Spoon-feed a sick hamster
from a jar of baby food
and you, too, will form a bond

Days later, when she dies on the table
during surgery you never imagined paying for,
you, too, will cry

Then you’ll stifle your sobs and sniffles,
collect your child from school,
and prepare to break the news

Later, you’ll gather your family around the dining table
still mourning, and draw together, 
pictures of hamster memories

One will become the memorial card
your child hands to friends
to harness his grief and theirs


Kim Kishbaugh is a former journalist whose poetry and other stuff has been published in some places, including here on the Back Patio. She wanders through the world looking for magic and sometimes finds it.
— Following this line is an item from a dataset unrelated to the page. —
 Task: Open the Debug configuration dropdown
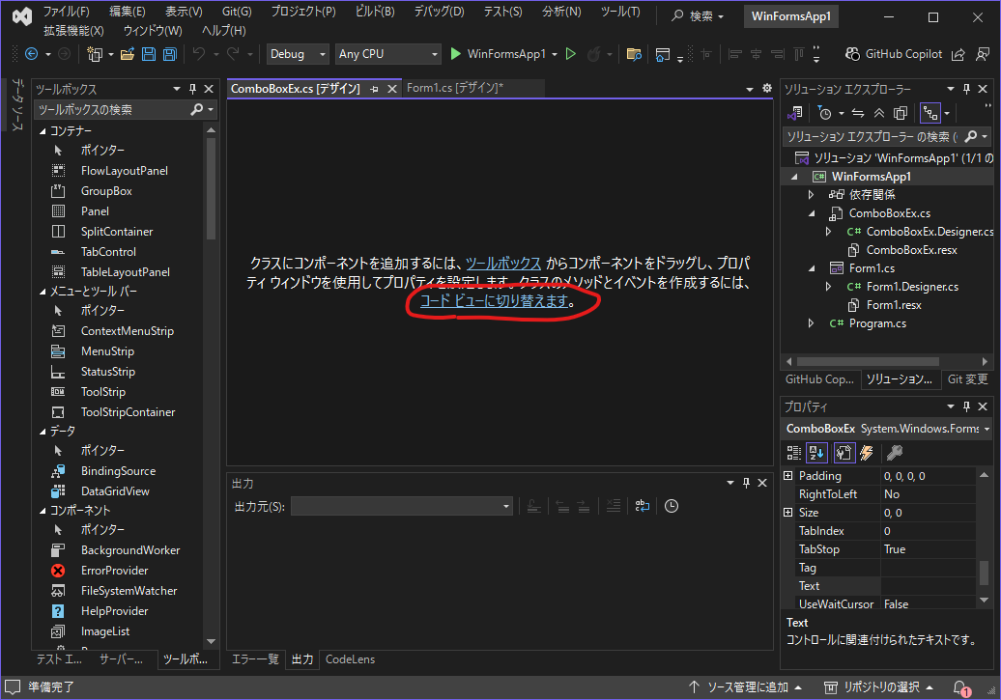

You can find her on Twitter and Instagram: @kkish.

2 Poems by Based Mtn

Blade Runner 2069
Our sleek, candy and blue lit, forged-cast titanium pizzas are mind meltingly mouthable and come with your choice of sides, like fried spanners, everything the wired doll needs. Necromancy in case of malfunction is not advised.


Aqua Vitae
Emotionally numb, I walk, down, down, down, into the ocean. The vampire squid are in bloom. I can’t extract soluble oxygen. Don’t wait up for me.